# Trexquant Interview Project (The Hangman Game)

* Copyright Trexquant Investment LP. All Rights Reserved. 
* Redistribution of this question without written consent from Trexquant is prohibited

## Instruction:
For this coding test, your mission is to write an algorithm that plays the game of Hangman through our API server. 

When a user plays Hangman, the server first selects a secret word at random from a list. The server then returns a row of underscores (space separated)—one for each letter in the secret word—and asks the user to guess a letter. If the user guesses a letter that is in the word, the word is redisplayed with all instances of that letter shown in the correct positions, along with any letters correctly guessed on previous turns. If the letter does not appear in the word, the user is charged with an incorrect guess. The user keeps guessing letters until either (1) the user has correctly guessed all the letters in the word
or (2) the user has made six incorrect guesses.

You are required to write a "guess" function that takes current word (with underscores) as input and returns a guess letter. You will use the API codes below to play 1,000 Hangman games. You have the opportunity to practice before you want to start recording your game results.

Your algorithm is permitted to use a training set of approximately 250,000 dictionary words. Your algorithm will be tested on an entirely disjoint set of 250,000 dictionary words. Please note that this means the words that you will ultimately be tested on do NOT appear in the dictionary that you are given. You are not permitted to use any dictionary other than the training dictionary we provided. This requirement will be strictly enforced by code review.

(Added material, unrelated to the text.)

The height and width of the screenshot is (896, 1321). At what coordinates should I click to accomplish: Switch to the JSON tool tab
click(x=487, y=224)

You are provided with a basic, working algorithm. This algorithm will match the provided masked string (e.g. a _ _ l e) to all possible words in the dictionary, tabulate the frequency of letters appearing in these possible words, and then guess the letter with the highest frequency of appearence that has not already been guessed. If there are no remaining words that match then it will default back to the character frequency distribution of the entire dictionary.

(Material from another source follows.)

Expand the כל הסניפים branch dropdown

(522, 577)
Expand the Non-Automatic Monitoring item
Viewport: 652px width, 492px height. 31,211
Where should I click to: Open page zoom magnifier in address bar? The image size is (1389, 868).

This benchmark strategy is successful approximately 18% of the time. Your task is to design an algorithm that significantly outperforms this benchmark.

In [1]:
import json
import requests
import random
import string
import secrets
import time
import re
import collections
try:
    from urllib.parse import parse_qs, urlencode, urlparse
except ImportError:
    from urlparse import parse_qs, urlparse
    from urllib import urlencode
import numpy as np
from sklearn.model_selection import train_test_split
from scipy.stats import entropy
from IPython.core.debugger import Pdb
from functools import reduce


In [4]:
class HangmanPlayer(object):
    def __init__(self):
        self.guessed_letters = []
        
        full_dictionary_location = "words_250000_train.txt"
        self.full_dictionary = self.build_dictionary(full_dictionary_location)  
        self.full_dictionary_common_letter_sorted = collections.Counter("".join(self.full_dictionary)).most_common()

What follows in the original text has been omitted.